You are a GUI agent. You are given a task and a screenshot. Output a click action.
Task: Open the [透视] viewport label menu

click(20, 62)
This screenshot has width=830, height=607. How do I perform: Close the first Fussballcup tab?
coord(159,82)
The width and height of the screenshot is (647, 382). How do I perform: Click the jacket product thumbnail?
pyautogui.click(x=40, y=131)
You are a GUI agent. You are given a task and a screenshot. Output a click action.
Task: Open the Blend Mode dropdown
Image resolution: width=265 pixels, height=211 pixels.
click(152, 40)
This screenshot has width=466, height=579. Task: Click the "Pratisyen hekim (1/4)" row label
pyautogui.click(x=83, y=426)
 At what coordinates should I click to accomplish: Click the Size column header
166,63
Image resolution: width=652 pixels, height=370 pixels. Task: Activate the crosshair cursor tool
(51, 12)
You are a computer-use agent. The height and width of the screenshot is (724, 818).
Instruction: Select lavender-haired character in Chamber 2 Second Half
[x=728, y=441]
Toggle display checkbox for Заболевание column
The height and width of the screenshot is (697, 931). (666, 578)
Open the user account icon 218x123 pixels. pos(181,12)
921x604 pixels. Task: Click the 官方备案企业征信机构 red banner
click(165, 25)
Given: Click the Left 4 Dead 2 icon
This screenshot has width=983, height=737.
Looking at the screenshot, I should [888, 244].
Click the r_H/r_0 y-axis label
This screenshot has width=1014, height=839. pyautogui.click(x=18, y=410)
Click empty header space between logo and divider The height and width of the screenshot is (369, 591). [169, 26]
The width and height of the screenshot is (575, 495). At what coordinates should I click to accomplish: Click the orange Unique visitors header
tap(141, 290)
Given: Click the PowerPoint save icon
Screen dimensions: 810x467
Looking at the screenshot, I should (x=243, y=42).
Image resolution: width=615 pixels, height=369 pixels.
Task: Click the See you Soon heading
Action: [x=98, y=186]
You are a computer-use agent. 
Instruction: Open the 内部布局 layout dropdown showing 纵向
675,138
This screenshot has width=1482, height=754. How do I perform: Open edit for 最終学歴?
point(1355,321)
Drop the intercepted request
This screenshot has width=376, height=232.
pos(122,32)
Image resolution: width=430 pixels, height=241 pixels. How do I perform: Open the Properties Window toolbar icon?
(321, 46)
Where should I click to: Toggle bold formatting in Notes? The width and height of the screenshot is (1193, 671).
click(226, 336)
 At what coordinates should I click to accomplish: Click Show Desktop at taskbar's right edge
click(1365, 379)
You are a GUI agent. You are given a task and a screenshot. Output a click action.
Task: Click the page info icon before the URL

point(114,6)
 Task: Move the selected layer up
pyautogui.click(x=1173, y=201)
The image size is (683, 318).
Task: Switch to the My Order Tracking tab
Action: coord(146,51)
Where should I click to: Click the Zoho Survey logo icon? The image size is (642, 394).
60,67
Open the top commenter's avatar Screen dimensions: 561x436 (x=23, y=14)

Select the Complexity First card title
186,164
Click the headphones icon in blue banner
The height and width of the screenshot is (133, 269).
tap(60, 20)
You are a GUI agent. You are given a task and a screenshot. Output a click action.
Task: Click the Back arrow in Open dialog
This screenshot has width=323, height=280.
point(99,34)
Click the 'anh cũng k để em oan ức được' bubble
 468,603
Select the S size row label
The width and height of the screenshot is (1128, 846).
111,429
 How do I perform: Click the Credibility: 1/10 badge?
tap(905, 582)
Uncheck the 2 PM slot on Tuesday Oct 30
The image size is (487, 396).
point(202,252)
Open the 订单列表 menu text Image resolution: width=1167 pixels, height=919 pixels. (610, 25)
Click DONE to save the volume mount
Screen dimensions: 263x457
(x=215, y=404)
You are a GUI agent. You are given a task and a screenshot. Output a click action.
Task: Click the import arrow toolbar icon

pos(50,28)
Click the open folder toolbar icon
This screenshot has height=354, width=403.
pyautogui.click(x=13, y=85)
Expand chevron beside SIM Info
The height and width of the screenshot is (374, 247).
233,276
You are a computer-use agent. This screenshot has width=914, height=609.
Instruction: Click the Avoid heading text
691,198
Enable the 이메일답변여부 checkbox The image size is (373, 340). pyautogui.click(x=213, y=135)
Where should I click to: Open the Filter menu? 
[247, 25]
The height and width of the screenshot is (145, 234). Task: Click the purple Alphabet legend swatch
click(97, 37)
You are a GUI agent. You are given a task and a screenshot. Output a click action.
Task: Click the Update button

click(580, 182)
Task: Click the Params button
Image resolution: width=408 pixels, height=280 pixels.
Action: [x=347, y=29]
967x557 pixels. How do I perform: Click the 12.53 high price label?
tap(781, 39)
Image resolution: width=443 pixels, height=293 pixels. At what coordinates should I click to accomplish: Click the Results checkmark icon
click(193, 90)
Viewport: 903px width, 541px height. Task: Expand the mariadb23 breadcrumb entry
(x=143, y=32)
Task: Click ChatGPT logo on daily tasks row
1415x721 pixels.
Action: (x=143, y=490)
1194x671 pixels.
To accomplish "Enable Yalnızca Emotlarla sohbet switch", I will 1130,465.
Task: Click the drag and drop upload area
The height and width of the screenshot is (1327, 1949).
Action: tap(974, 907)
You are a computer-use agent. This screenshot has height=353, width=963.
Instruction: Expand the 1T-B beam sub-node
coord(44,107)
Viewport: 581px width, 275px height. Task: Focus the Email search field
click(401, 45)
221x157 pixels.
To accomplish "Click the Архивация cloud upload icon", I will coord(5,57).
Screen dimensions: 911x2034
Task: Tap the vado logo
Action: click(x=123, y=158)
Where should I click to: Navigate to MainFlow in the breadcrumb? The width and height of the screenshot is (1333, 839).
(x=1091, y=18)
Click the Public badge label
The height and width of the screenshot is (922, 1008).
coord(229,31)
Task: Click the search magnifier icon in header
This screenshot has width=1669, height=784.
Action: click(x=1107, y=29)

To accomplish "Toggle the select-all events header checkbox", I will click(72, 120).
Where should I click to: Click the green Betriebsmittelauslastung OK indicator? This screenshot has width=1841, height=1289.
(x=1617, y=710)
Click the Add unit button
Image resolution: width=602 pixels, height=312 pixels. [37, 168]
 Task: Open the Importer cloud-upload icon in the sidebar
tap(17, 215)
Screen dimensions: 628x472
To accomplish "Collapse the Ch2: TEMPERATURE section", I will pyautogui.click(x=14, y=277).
___
## Given instruction
List every line above that contains the string "accomplish", copying each one in full, with letter case counting toward a match.

## Answer to this exercise
 At what coordinates should I click to accomplish: Click the Size column header
The width and height of the screenshot is (575, 495). At what coordinates should I click to accomplish: Click the orange Unique visitors header
 At what coordinates should I click to accomplish: Click Show Desktop at taskbar's right edge
Image resolution: width=443 pixels, height=293 pixels. At what coordinates should I click to accomplish: Click the Results checkmark icon
To accomplish "Enable Yalnızca Emotlarla sohbet switch", I will 1130,465.
To accomplish "Click the Архивация cloud upload icon", I will coord(5,57).
To accomplish "Toggle the select-all events header checkbox", I will click(72, 120).
To accomplish "Collapse the Ch2: TEMPERATURE section", I will pyautogui.click(x=14, y=277).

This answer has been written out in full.